Grazie ad un virus letale, se così possiamo definirlo, alcuni malviventi sono riusciti a sferrare un colpo in banca da 36 mila euro.
In Danimarca, nel 2022, non è stato commesso nessun reato a danni di istituti bancari. In Italia, invece, siamo di fronte ad un “classico”: l’assalto a un Bancomat.
Nel nostro Paese siamo ancora a discutere se sia opportuno incentivare l’uso del contante o meno, e la questione sembra destinata a rimanere a lungo come oggetto di contrapposizione politica.

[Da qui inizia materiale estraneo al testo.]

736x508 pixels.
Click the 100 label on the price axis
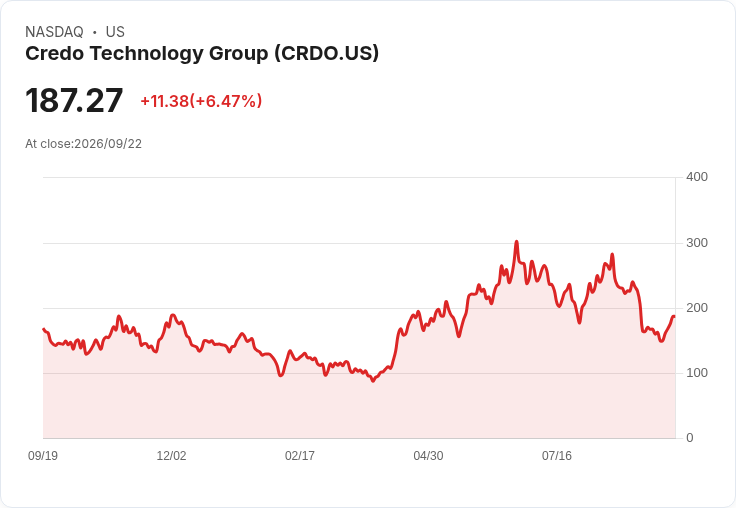click(697, 373)
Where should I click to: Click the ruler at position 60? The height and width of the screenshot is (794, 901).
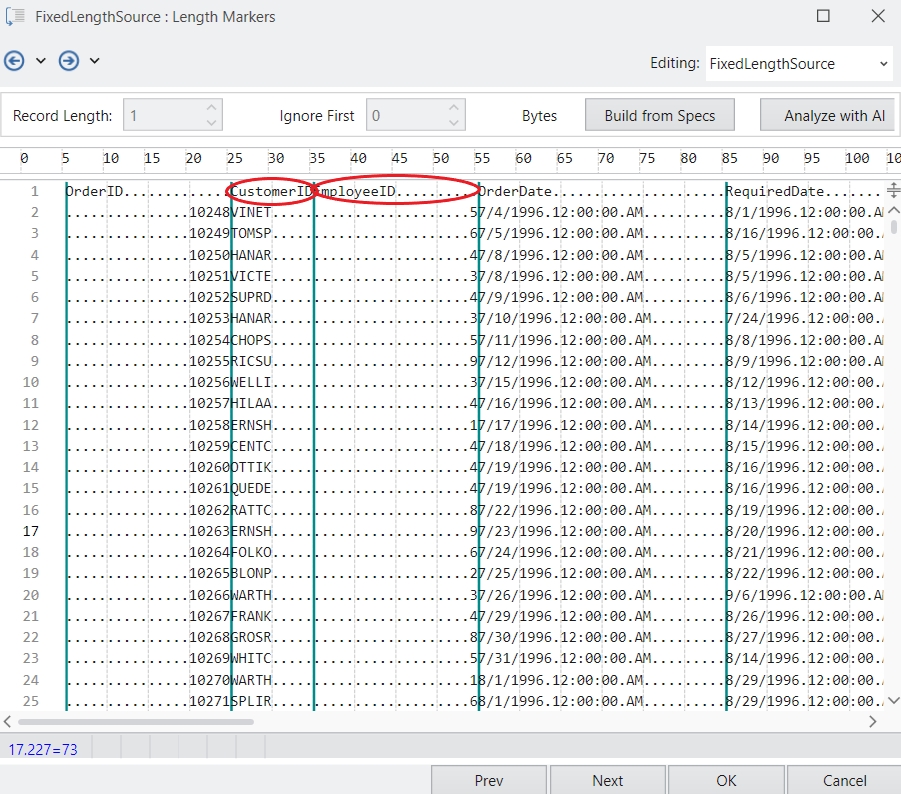[523, 158]
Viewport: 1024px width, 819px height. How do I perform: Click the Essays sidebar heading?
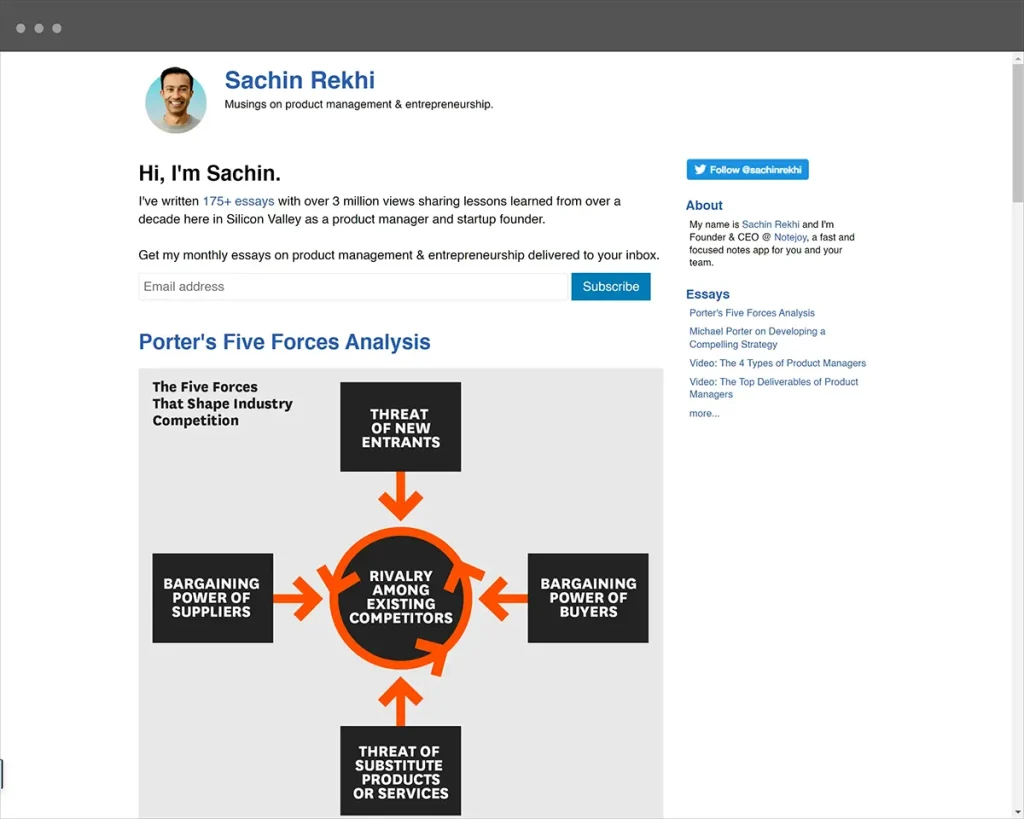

Gli italiani, al contrario di quello che si può pensare, apprezzano il “cashless” e la praticità di poter ricorrere alle banconote il meno possibile. Ovviamente, al vaglio della UE c’è l’introduzione di una moneta digitale definitiva, che chissà quando vedrà la luce. Nel mentre, esistono ovviamente ancora banconote e monete, e i cittadini possono prelevarle sia dallo sportello in banca che presso tutti gli ATM.
I ladri, dal canto loro, non hanno mai smesso di rubare borsette e portafogli, sperando di trovare qualche forma di denaro materiale. E non mancano anche gli assalti in banca, in stile “vecchio west”.

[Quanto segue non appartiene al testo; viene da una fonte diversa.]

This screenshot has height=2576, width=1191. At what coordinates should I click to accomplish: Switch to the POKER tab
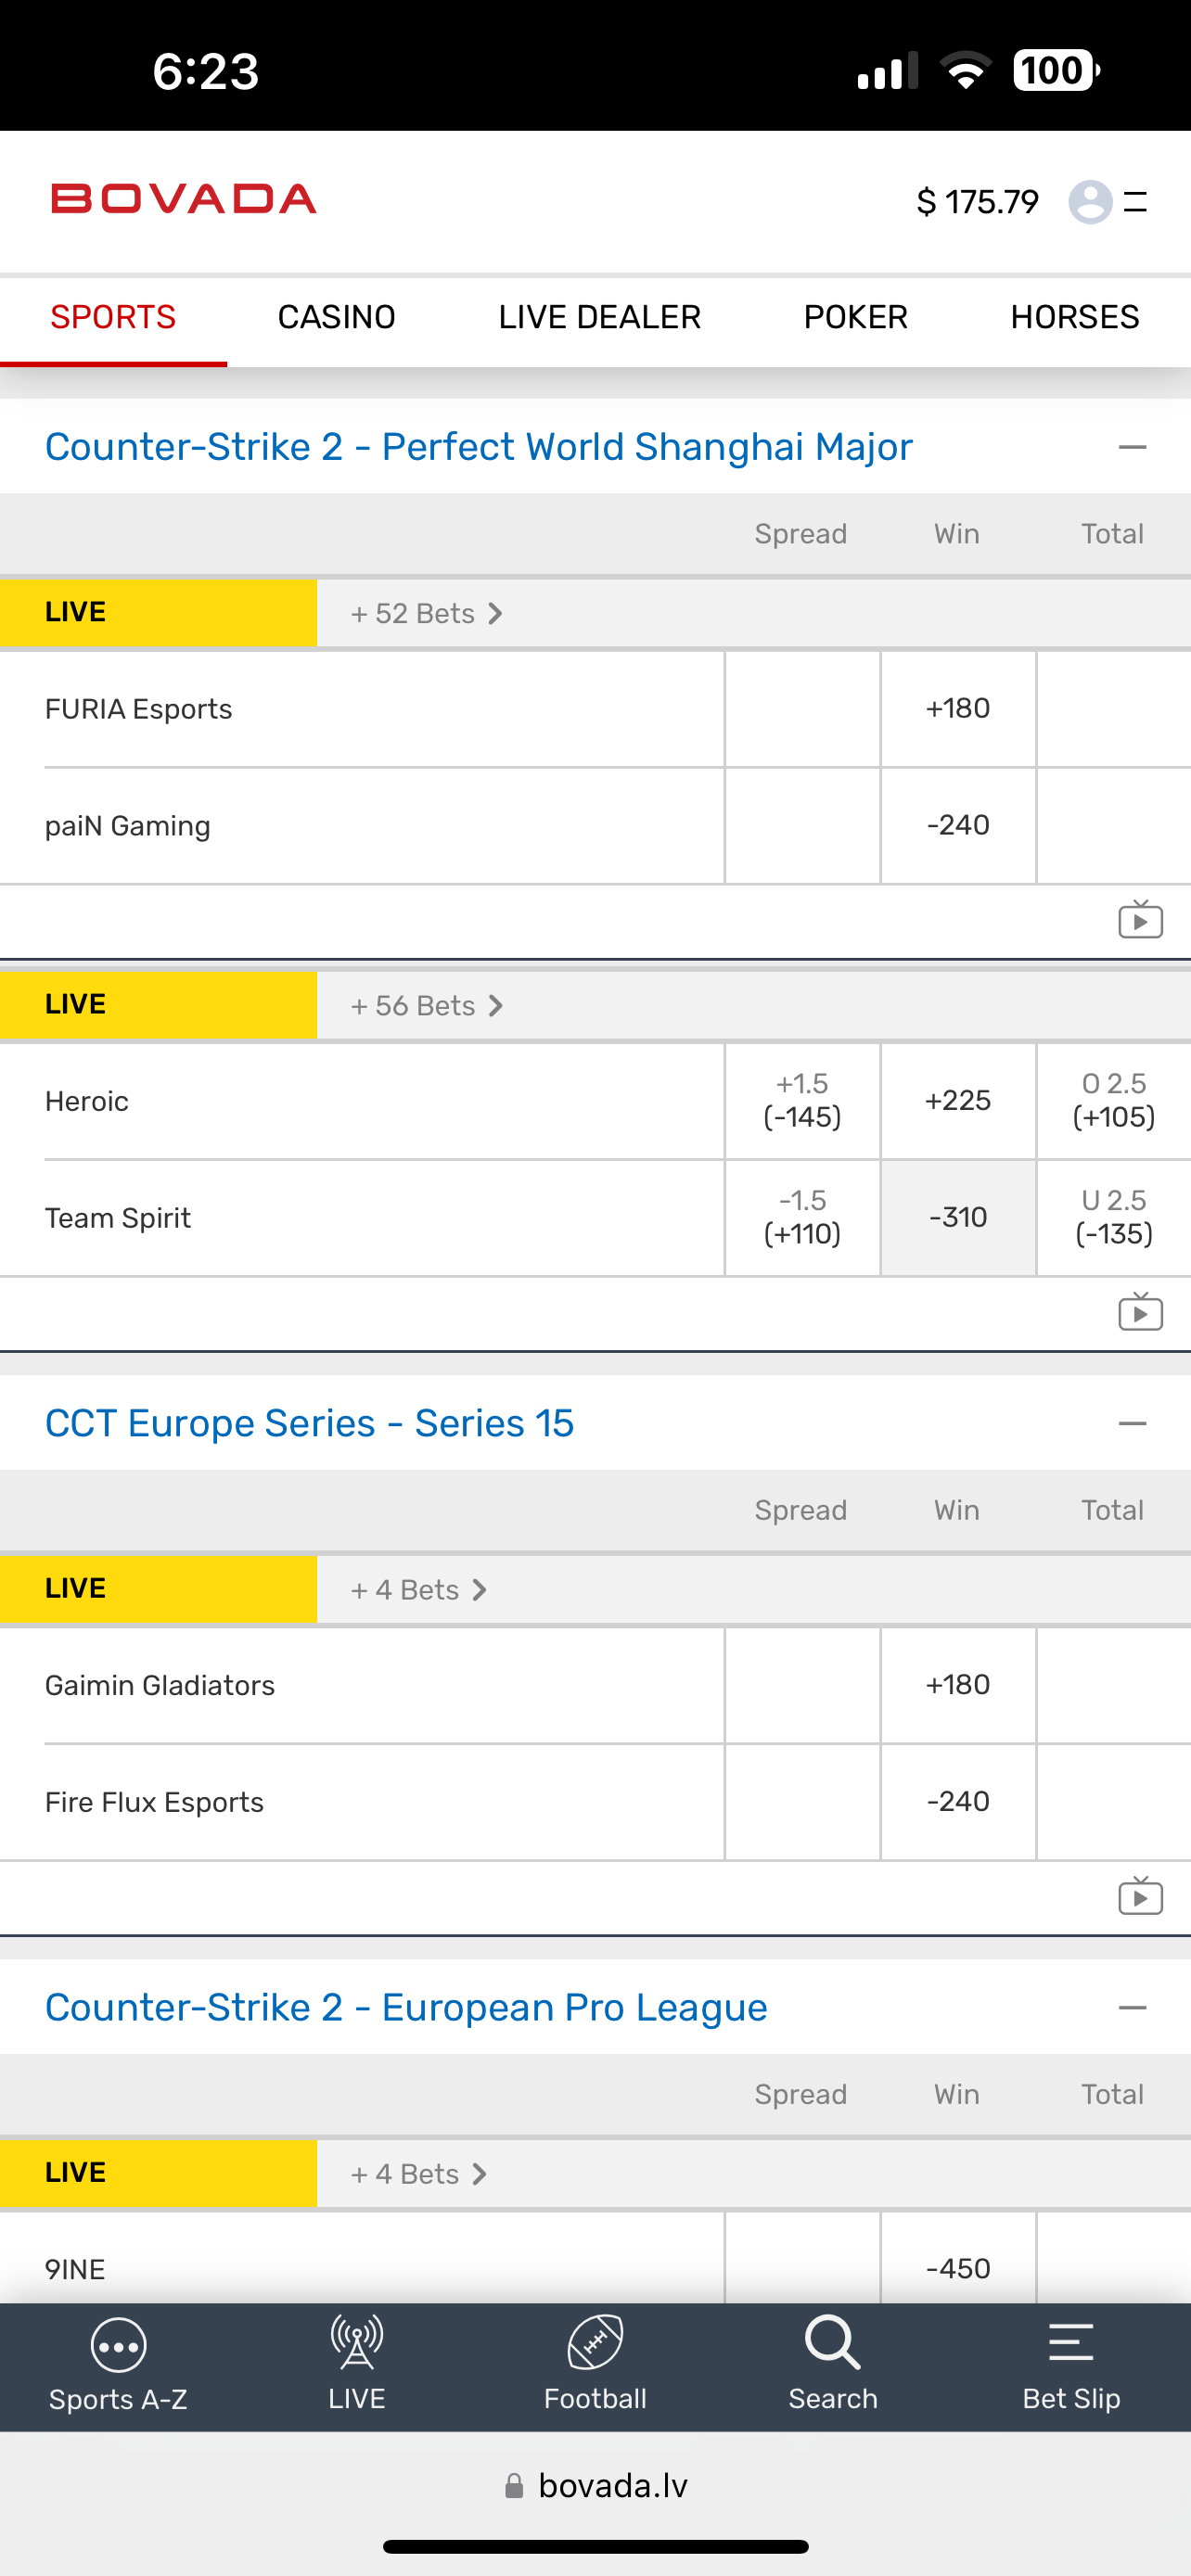[855, 317]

Ciò che è successo a Torreglia, in provincia di Padova, è però qualcosa di diverso. Di livello 2.0 potremmo definirlo. Ecco come sono andate le cose.
Un gruppo di malviventi, stimati al momento in 3 complici, è riuscito a svuotare un Bancomat di tutte le banconote che erano al suo interno. Non hanno agito, come spesso accade, cercando di spaccare il dispositivo che eroga i soldi, anzi. Hanno usato un sistema più moderno.
Secondo la ricostruzione dei fatti, uno dei tre (scomparso e ancora ricercato) ha hackerato il software del bancomat riuscendo a fargli erogare tutti i soldi al suo interno. Il bottino ammonta a quasi 36 mila euro.
Le Forze dell’Ordine hanno già arrestato un secondo criminale, mentre il principale responsabile (un uomo di 46 anni di nazionalità rumena) è svanito nel nulla. Un terzo uomo, probabile complice dei due, è stato denunciato.